Communiqué de Presse, 22 juin - Jeudi de l’Ascension, il est 3heures du matin dans le service des urgences d’un Hôpital Parisien. Clotilde, une jeune fille de 16 ans et admise en état d’urgence absolue pour une tentative de suicide. Ce même soir, sa mère, insomniaque, a une intuition. Elle tente de joindre sa fille par téléphone. N’obtenant pas de réponse à ses appels elle alerte les pompiers. Ils arrivent rapidement sur les lieux, ils forcent la porte de son appartement et constatent qu’elle a avalé 3 tablettes de médicaments.
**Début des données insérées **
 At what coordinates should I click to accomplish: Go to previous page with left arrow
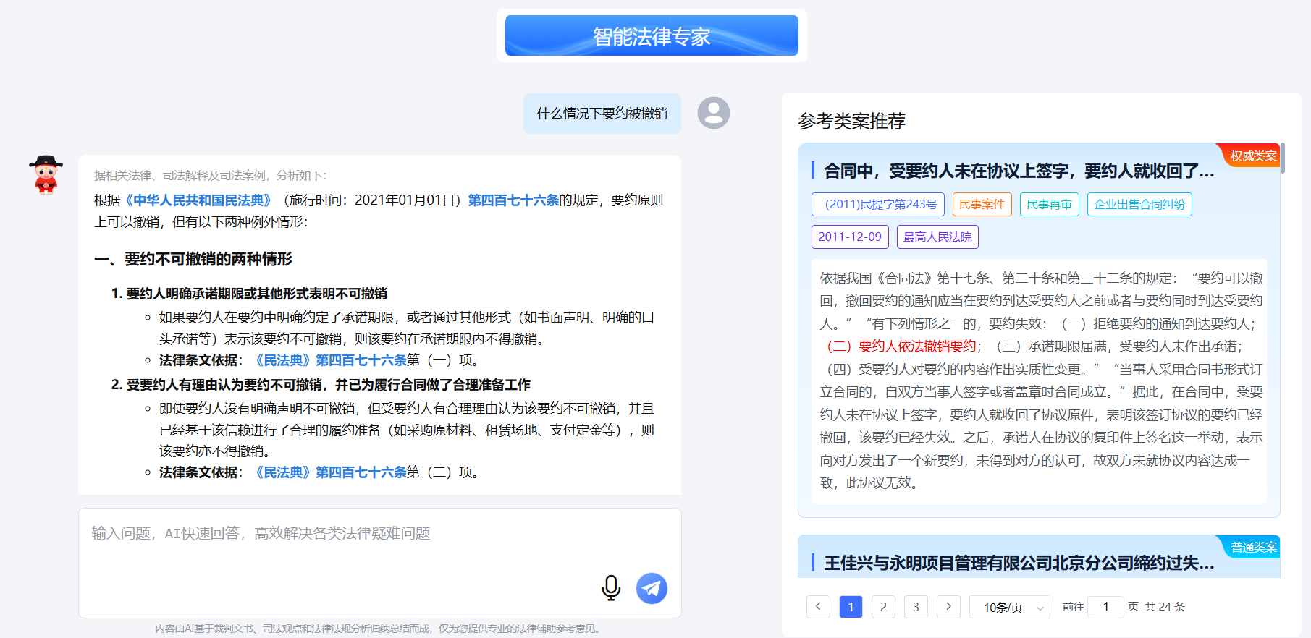point(818,607)
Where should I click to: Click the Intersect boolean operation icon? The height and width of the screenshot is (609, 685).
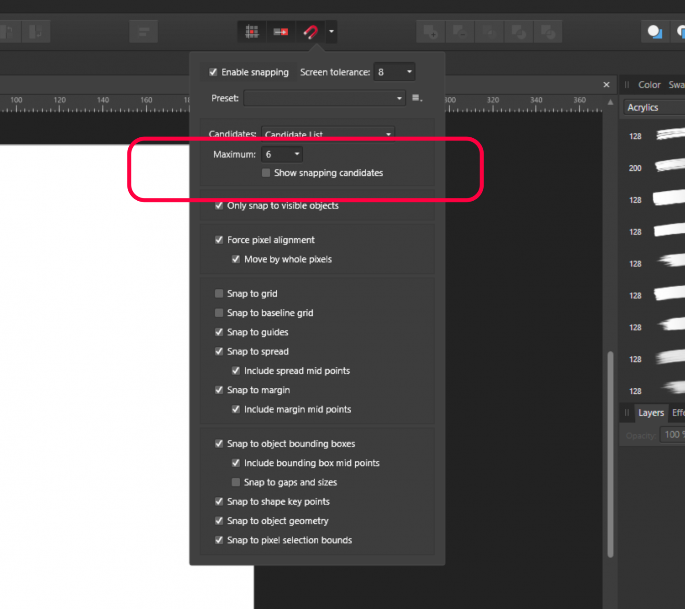pos(489,31)
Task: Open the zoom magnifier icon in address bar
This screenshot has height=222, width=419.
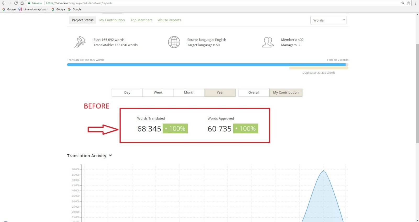Action: coord(403,3)
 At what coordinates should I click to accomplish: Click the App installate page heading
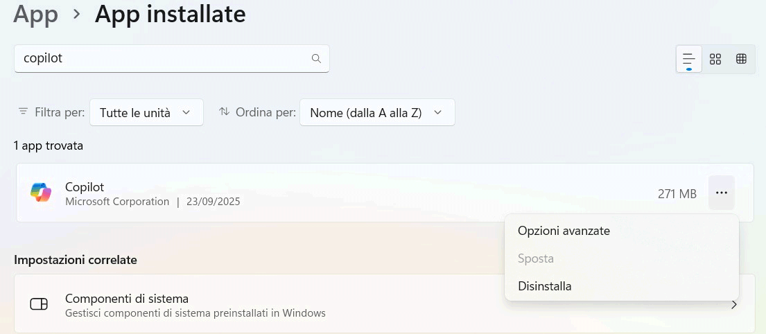tap(171, 14)
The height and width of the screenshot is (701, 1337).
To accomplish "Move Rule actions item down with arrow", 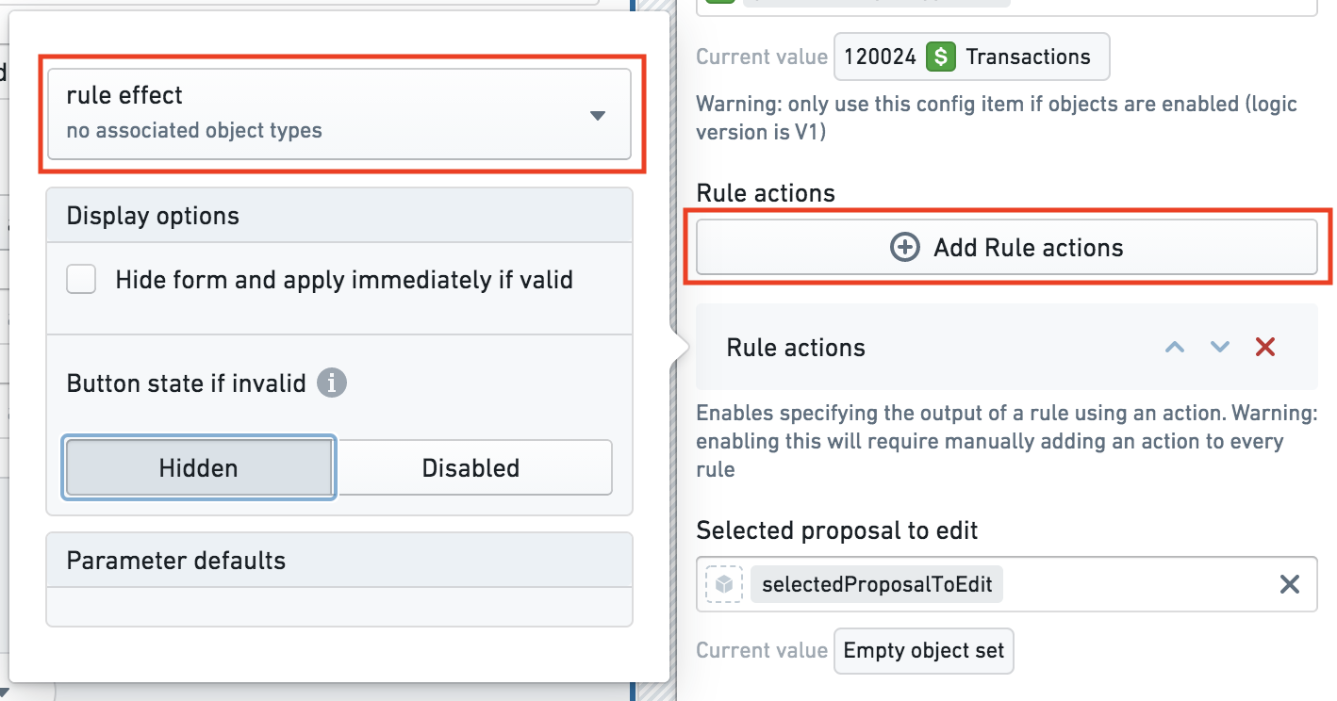I will pyautogui.click(x=1220, y=347).
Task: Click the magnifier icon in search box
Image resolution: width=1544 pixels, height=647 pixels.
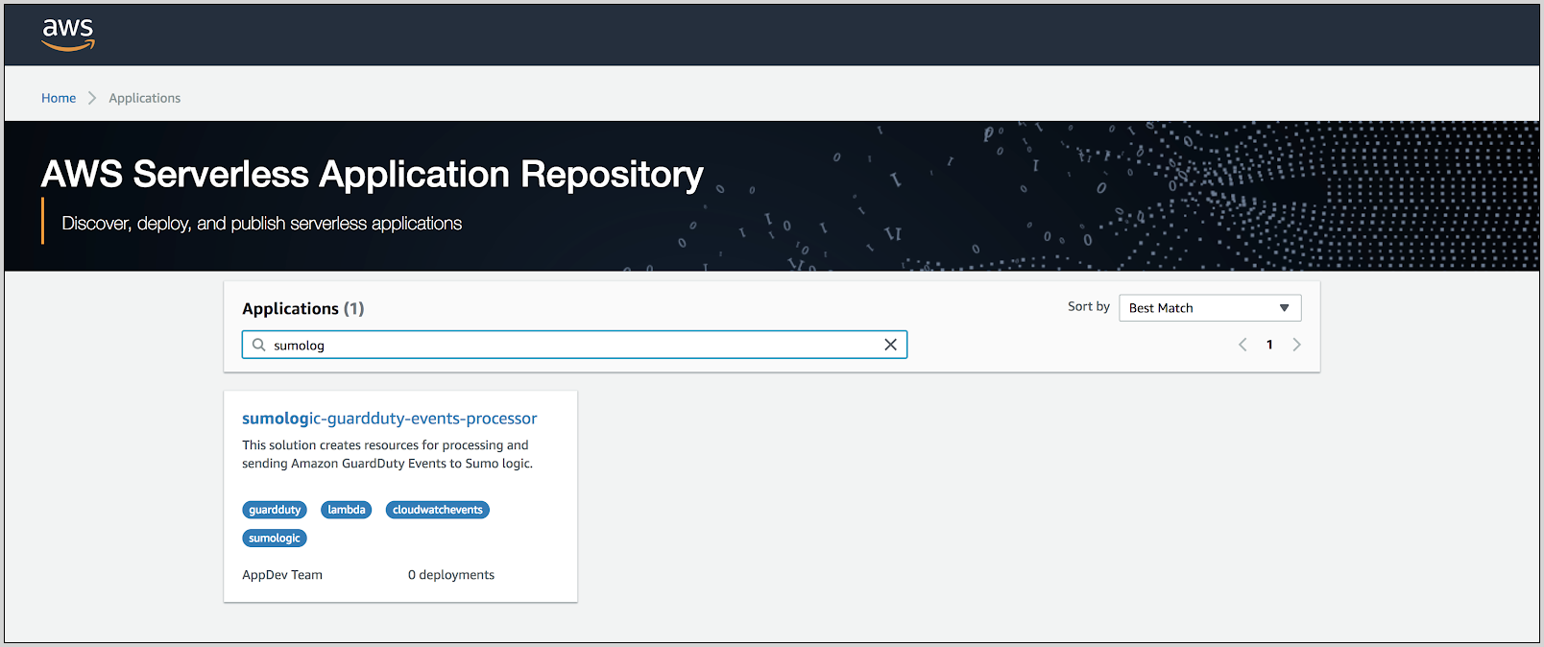Action: click(258, 345)
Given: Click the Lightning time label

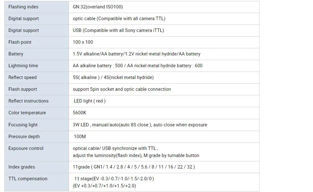Looking at the screenshot, I should point(23,66).
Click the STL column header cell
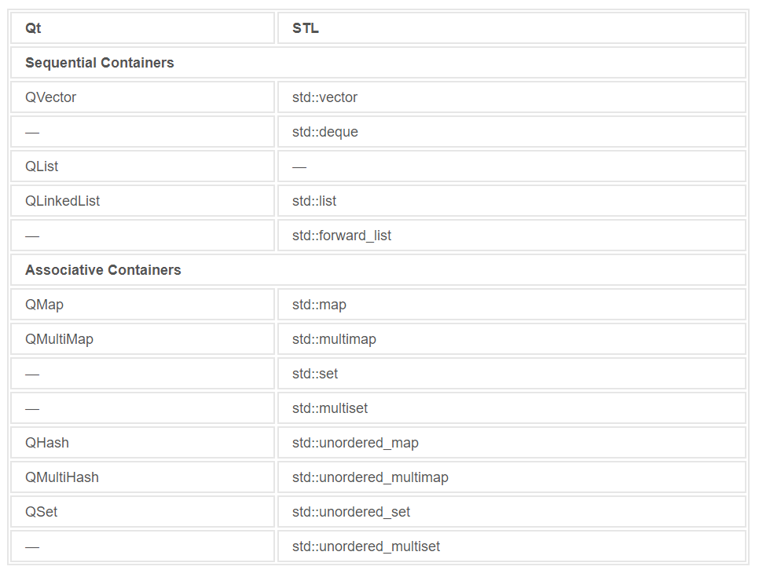This screenshot has width=759, height=570. (x=306, y=28)
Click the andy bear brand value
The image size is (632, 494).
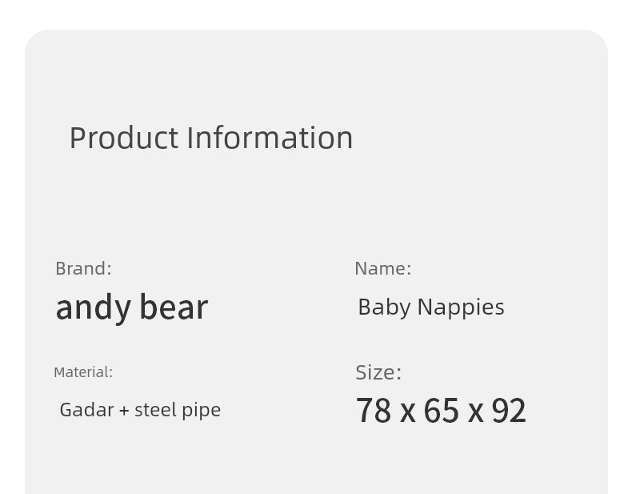pos(132,307)
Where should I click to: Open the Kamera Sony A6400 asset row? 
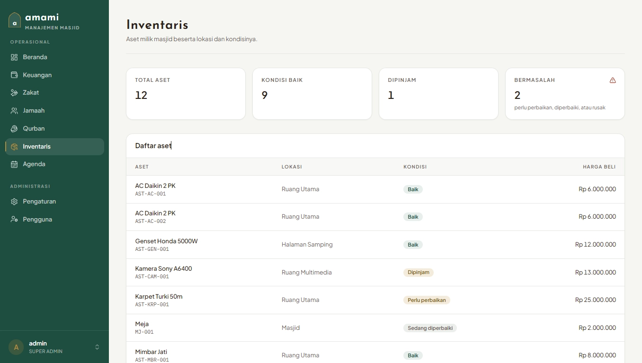pyautogui.click(x=375, y=272)
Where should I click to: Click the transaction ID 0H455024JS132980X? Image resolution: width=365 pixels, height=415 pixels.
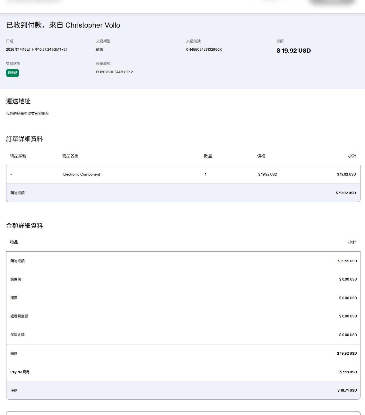tap(204, 49)
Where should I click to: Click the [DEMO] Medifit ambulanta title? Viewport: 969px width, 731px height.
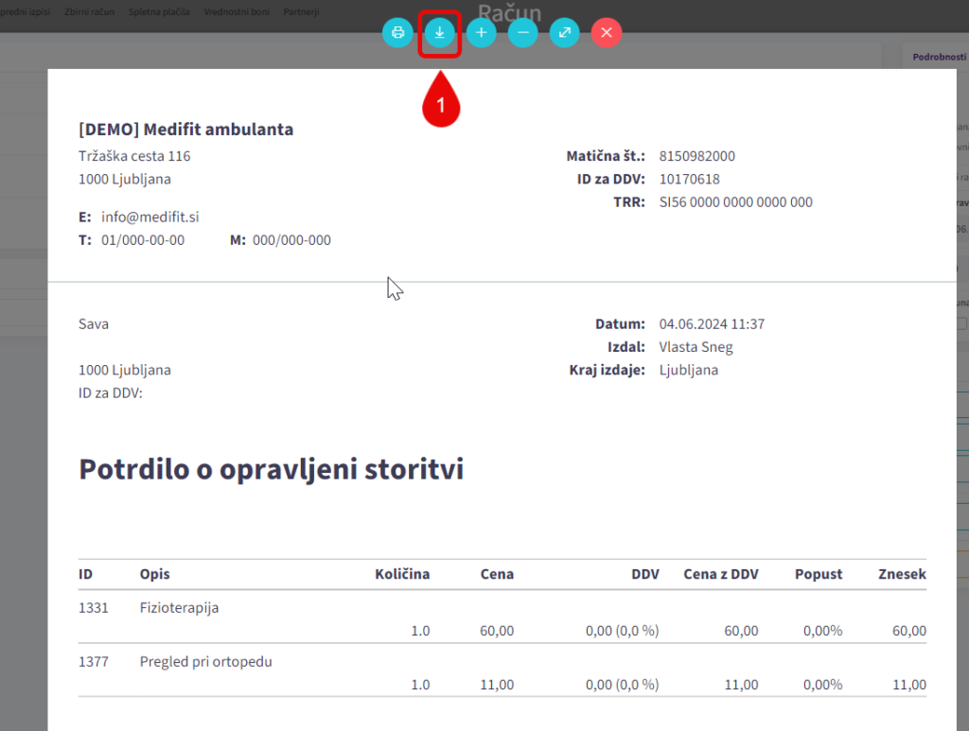point(185,130)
Ils la transfèrent toutes sirènes hurlantes vers l’hôpital le plus proche où elle est immédiatement prise en charge par l’équipe des soignants.

 

Trois jours plus tard, après avoir été efficacement soignée, Clotilde s’est parfaitement remise de ce qui aurait pu lui être fatal sans l’intuition de sa mère et l’efficacité des équipes de secours.

 


Les comportements auto agressifs tels que les scarifications et les tentatives de suicide sont un des symptômes inhérents au trouble de la personnalité limite, trouble borderline.        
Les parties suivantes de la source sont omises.